There is no specific obligation on an employer to provide a reference for a former/departing employee. There would however be such an obligation if the employer agrees to provide a reference or there is a specific obligation to do so within that particular industry e.g financial services. There are certain points which should be carefully borne in mind when drafting or agreeing to give a reference, especially if the employer has experienced some difficulties with the employee in question.

Duty of Care

It used to be that the only action to be taken by the employee was for defamation and the employee would have to prove malice in order to defeat the defence of qualified privilege. With the extension of the law of negligence, the employer may now be sued for damages for negligence i.e it has breached a duty of care.
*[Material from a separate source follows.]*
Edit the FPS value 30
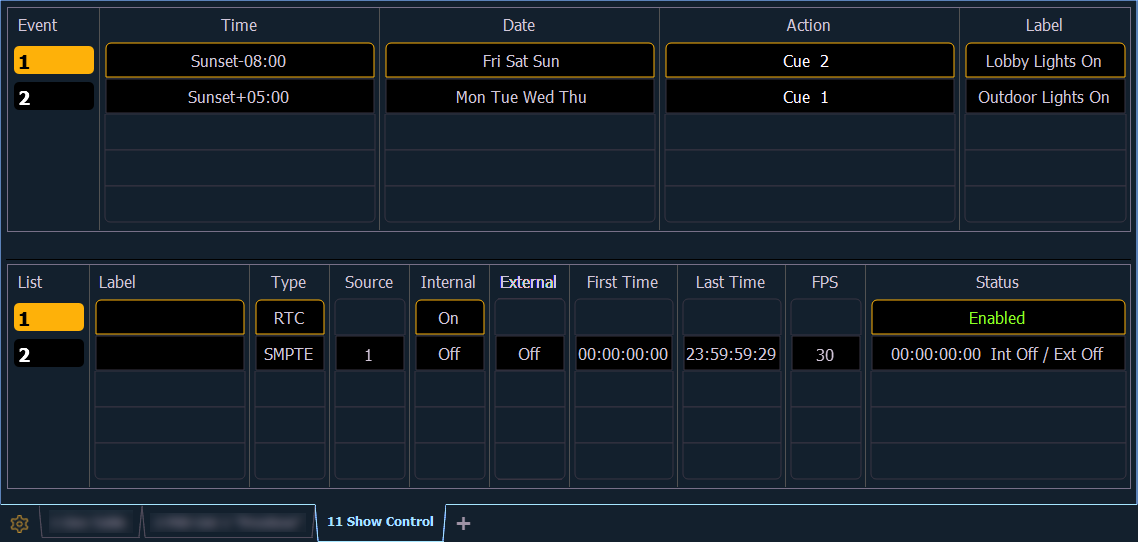Screen dimensions: 1138x542 coord(825,354)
Therefore, where the employer has agreed to provide a reference or is required to do so as stated above or chooses so to do, a duty of care is owed both to the prospective employer to whom the reference is being provided and to the former employee. The employer is under a legal obligation to use due care when providing the reference to ensure that it is based on accurate information. The reference must be in substance true, accurate and fair and must not give a misleading impression.

This can place an employer in some difficulties. Liability may arise not only for what is said in the reference but possibly for what is not said in certain circumstances. For example, if an employee is incompetent but the reference omits this crucial information and concentrates on other matters e.g timekeeping, sickness record, length of service etc, a future employer could in theory institute proceedings because the duty of care has been breached.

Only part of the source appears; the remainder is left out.